- **Exercise requirements**
1. In the piece on offshore dollar lending, reproduce the text starting at the words "Equities are expensive." and stopping after "crisis with them.", substituting "monetary authorities" for "central banks".
2. List every amount expressed in dollars in the piece on offshore dollar lending.
3. According to the piece on offshore dollar lending, at what multiple of forward earnings are equities trading?

--- Reading text ---

Off-shore lending in US dollars has soared to $9 trillion and poses a growing risk to both emerging markets and the world’s financial stability, the Bank for International Settlements has warned. The Swiss-based global watchdog said dollar loans to Chinese banks and companies are rising at annual rate of 47pc. They have jumped to $1.1 trillion from almost nothing five years ago. Cross-border dollar credit has ballooned to $456bn in Brazil, and $381bn in Mexico. External debt has reached $715bn in Russia, mostly in dollars… BIS officials are worried that tightening by the US Federal Reserve will transmit a credit shock through East Asia and the emerging world, both by raising the cost of borrowing and by pushing up the dollar.

Does this have to end badly? No. But is the likelihood of volatility and crisis greater when macro policy divergence leads to strength in the world’s reserve currency? Absolutely.

Equities are expensive. They have tripled from 2009 lows and are trading at 16.2 times forward earnings, the highest level since July 2005, and significantly above the 15.3 level we had when Q4 began. And to the degree, the US can power forward despite the global growth slowdown, we should expect them to get more expensive. I see this as a problem, especially given the zero sum game that the world’s central banks are playing with beggar thy neighbour monetary policy. I don’t know how this ends but the fingers of instability are growing, and the potential for a crisis with them.

--- Recorded data ---

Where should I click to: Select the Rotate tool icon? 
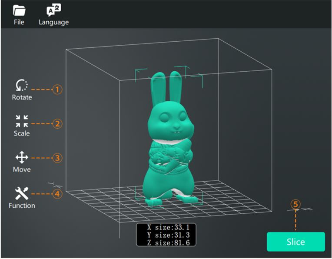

---

- **Task-by-task answers**
1.
Equities are expensive. They have tripled from 2009 lows and are trading at 16.2 times forward earnings, the highest level since July 2005, and significantly above the 15.3 level we had when Q4 began. And to the degree, the US can power forward despite the global growth slowdown, we should expect them to get more expensive. I see this as a problem, especially given the zero sum game that the world’s monetary authorities are playing with beggar thy neighbour monetary policy. I don’t know how this ends but the fingers of instability are growing, and the potential for a crisis with them.

2.
- $9 trillion
- $1.1 trillion
- $456bn
- $381bn
- $715bn

3. 16.2 times forward earnings.